“It hurts so bad that I cannot save him, protect him, keep him out of harm’s way, shield him from pain. What good are fathers if not for these things?” ~ Thomas Lynch, “The Way We Are” It is an unbelievably difficult transition that far too many families are forced to endure. Your teenaged child who has an extensive personal history of alcohol or drug abuse has just turned 18, and everything has changed. On one hand, they are now considered full adults in the eyes of the law, and you can no longer legally control what they choose to do. As adults, they can do whatever they want. Of course, this also means that then they must face the consequences of their actions. But on the other hand, nothing has changed. Adult or not, this is still your child – your flesh and blood. The paltry, arbitrary one-day distinction between 18 years and 17 years and 364 days means nothing to you. You still feel the same unconditional love for them, and consequently, you still feel the pain and worry and heartbreak every time they drink or use drugs. You have lost countless hours of sleep worrying about what will happen to them, praying that they will somehow get sober, and still feeling the overwhelming need and responsibility to protect them from everything that can hurt them.
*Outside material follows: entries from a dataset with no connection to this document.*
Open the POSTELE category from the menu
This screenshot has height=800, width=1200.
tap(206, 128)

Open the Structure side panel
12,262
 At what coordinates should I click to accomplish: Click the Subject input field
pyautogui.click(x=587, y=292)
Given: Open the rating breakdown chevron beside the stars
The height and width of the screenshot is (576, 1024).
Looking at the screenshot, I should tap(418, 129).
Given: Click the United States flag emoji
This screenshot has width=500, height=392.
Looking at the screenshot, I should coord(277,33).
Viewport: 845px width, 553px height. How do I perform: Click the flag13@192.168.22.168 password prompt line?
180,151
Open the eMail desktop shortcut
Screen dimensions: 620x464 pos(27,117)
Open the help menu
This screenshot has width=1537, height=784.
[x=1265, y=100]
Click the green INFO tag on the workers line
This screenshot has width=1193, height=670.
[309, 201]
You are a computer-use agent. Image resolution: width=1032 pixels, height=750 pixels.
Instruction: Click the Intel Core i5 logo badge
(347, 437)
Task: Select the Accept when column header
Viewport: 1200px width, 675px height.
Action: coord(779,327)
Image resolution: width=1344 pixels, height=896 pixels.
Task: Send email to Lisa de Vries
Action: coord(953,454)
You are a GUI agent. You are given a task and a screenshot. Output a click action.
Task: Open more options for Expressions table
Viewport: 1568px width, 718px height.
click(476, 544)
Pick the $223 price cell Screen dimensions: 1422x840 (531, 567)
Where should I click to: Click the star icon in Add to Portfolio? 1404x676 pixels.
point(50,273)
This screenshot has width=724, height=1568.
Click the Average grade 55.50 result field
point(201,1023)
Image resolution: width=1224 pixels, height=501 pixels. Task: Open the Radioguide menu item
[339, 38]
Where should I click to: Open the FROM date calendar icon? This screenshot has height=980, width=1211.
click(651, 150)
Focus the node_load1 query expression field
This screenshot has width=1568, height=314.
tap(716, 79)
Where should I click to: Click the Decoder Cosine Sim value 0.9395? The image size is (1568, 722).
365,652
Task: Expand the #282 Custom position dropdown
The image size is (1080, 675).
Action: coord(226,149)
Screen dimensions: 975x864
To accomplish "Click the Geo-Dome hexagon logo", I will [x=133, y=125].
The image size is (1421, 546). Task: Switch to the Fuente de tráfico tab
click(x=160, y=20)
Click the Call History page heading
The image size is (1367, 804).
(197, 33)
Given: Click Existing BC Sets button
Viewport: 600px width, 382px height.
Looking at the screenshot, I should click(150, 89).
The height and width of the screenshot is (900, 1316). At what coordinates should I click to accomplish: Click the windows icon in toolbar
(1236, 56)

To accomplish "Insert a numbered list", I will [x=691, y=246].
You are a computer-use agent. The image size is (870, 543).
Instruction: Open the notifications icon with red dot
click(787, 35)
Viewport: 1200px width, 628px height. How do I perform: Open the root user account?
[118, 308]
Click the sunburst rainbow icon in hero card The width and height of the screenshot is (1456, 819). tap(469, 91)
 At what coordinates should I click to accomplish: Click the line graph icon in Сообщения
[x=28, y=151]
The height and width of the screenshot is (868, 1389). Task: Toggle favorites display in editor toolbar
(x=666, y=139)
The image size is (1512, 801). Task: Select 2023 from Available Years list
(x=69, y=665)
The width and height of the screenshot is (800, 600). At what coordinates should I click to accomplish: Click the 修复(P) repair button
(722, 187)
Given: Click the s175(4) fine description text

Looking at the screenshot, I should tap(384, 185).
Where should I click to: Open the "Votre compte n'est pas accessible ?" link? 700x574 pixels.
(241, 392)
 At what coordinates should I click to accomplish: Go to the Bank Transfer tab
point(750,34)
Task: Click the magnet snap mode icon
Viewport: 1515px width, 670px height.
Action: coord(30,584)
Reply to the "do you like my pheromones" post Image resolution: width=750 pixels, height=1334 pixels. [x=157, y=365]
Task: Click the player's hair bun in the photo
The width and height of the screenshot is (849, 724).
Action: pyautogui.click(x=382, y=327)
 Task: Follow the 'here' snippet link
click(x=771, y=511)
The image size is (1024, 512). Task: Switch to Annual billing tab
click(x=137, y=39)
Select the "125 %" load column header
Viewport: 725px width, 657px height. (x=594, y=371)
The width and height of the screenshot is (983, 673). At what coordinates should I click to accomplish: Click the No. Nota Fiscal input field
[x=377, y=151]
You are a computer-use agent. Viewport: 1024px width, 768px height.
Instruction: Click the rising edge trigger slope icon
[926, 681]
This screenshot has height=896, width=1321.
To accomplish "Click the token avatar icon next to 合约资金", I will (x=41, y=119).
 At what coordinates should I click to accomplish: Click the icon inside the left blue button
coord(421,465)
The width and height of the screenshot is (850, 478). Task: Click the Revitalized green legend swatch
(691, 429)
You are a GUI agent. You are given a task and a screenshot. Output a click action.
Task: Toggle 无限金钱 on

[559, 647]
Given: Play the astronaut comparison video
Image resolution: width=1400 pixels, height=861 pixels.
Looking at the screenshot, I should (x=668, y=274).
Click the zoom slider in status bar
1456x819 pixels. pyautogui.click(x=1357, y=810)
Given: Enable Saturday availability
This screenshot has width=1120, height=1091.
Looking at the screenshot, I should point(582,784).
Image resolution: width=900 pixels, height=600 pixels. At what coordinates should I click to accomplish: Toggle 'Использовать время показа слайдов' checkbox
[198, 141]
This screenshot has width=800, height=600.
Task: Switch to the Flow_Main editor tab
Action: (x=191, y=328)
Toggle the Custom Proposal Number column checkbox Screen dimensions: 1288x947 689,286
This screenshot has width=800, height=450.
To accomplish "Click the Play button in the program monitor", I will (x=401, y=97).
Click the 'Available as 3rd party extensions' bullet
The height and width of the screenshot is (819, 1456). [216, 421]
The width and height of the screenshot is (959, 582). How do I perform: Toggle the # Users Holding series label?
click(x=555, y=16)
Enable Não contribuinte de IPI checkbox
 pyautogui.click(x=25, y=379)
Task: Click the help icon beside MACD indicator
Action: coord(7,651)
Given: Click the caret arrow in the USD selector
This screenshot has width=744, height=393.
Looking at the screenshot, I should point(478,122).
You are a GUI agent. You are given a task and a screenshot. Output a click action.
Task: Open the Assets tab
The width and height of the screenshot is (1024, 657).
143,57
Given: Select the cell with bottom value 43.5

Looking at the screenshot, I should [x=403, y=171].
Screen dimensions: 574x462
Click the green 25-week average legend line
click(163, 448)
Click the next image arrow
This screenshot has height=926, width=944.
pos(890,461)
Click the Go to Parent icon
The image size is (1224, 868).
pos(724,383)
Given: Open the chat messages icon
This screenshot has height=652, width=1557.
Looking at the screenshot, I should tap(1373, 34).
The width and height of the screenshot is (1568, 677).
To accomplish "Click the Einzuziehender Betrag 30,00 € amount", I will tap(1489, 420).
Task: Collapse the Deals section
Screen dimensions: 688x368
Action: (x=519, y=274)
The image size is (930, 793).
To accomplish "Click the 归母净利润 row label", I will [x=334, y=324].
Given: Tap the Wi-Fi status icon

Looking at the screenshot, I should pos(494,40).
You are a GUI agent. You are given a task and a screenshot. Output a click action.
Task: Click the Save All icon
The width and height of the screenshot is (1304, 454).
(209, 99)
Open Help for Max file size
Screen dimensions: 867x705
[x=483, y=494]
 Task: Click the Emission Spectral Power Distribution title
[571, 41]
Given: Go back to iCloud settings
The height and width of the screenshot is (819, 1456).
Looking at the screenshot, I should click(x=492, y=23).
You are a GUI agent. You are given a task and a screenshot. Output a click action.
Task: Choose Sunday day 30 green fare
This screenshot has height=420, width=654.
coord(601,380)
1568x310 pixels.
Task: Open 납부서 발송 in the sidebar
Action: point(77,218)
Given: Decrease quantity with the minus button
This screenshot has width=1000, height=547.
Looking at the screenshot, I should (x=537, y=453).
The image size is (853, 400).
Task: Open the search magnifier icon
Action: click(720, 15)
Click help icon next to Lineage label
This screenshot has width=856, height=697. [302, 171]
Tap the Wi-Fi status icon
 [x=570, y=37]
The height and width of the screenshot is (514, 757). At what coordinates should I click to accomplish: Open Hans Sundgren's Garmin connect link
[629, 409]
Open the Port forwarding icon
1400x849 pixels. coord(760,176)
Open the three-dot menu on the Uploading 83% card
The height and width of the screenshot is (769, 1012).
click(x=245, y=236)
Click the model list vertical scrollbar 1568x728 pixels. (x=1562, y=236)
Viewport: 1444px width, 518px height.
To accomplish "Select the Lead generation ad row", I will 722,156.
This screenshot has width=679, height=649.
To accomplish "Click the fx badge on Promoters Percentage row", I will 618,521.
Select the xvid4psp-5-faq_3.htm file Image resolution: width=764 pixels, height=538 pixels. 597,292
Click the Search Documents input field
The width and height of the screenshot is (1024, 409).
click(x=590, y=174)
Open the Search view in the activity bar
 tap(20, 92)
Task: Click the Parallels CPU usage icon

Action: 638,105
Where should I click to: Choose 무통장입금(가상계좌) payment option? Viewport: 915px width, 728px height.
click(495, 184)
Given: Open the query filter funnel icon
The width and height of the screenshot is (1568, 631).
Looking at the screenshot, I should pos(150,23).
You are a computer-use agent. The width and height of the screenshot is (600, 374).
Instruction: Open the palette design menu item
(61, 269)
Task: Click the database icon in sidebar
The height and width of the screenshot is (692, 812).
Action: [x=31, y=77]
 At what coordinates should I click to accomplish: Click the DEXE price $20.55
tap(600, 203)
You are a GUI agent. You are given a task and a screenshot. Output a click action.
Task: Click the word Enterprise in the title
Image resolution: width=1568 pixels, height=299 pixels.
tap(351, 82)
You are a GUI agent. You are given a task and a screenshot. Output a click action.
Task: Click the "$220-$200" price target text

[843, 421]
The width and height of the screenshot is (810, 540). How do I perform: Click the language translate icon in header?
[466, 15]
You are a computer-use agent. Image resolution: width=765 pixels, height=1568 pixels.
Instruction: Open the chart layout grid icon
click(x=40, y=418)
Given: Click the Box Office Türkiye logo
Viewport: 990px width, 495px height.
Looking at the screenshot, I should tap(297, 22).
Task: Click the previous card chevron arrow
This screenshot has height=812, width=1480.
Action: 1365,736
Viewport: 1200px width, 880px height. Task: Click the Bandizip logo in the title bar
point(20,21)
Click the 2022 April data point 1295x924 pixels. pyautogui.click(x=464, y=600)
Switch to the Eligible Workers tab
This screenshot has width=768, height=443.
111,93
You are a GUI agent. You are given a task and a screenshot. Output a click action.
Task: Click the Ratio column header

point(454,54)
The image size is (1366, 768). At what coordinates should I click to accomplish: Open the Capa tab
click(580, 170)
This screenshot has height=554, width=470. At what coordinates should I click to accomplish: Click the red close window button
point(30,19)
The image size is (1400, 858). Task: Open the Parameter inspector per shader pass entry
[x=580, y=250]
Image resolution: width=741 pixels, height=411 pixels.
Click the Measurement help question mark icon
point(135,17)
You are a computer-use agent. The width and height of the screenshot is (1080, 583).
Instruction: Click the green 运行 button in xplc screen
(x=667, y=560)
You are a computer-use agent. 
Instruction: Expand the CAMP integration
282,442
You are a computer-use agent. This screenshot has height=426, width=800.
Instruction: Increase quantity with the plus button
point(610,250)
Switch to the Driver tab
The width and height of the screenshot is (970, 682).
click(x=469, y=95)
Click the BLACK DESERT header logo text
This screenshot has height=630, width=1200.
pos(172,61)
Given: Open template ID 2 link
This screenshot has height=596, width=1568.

When They Still Live at Home
“I stare into the dark, my anxiety mounting. It is a pathetically familiar state. I have been waiting for Nic for years. Whenever he was late or failed to call, I assumed catastrophe. He was dead. Always dead.” ~ David Sheff, Beautiful Boy: A Father’s Journey through His Son’s Addiction If they are still living with you, you see firsthand what addiction is doing to them, but you are at a loss as to what you can and should do to help them stay sober. NOTHING seems to work, so you try EVERYTHING. Have you:
- Stayed up late – or even all night – worrying or waiting for them to come home?
- Had numerous arguments about their substance abuse and behaviors?
- Nagged them or pleaded with them to stop?
- Covered for them when they were late or missed school or work?
- Had to hide or lock up your money, credit cards, alcohol, or prescription medications?
- Driven around looking for them?
- Called and texted them, wondering where they are?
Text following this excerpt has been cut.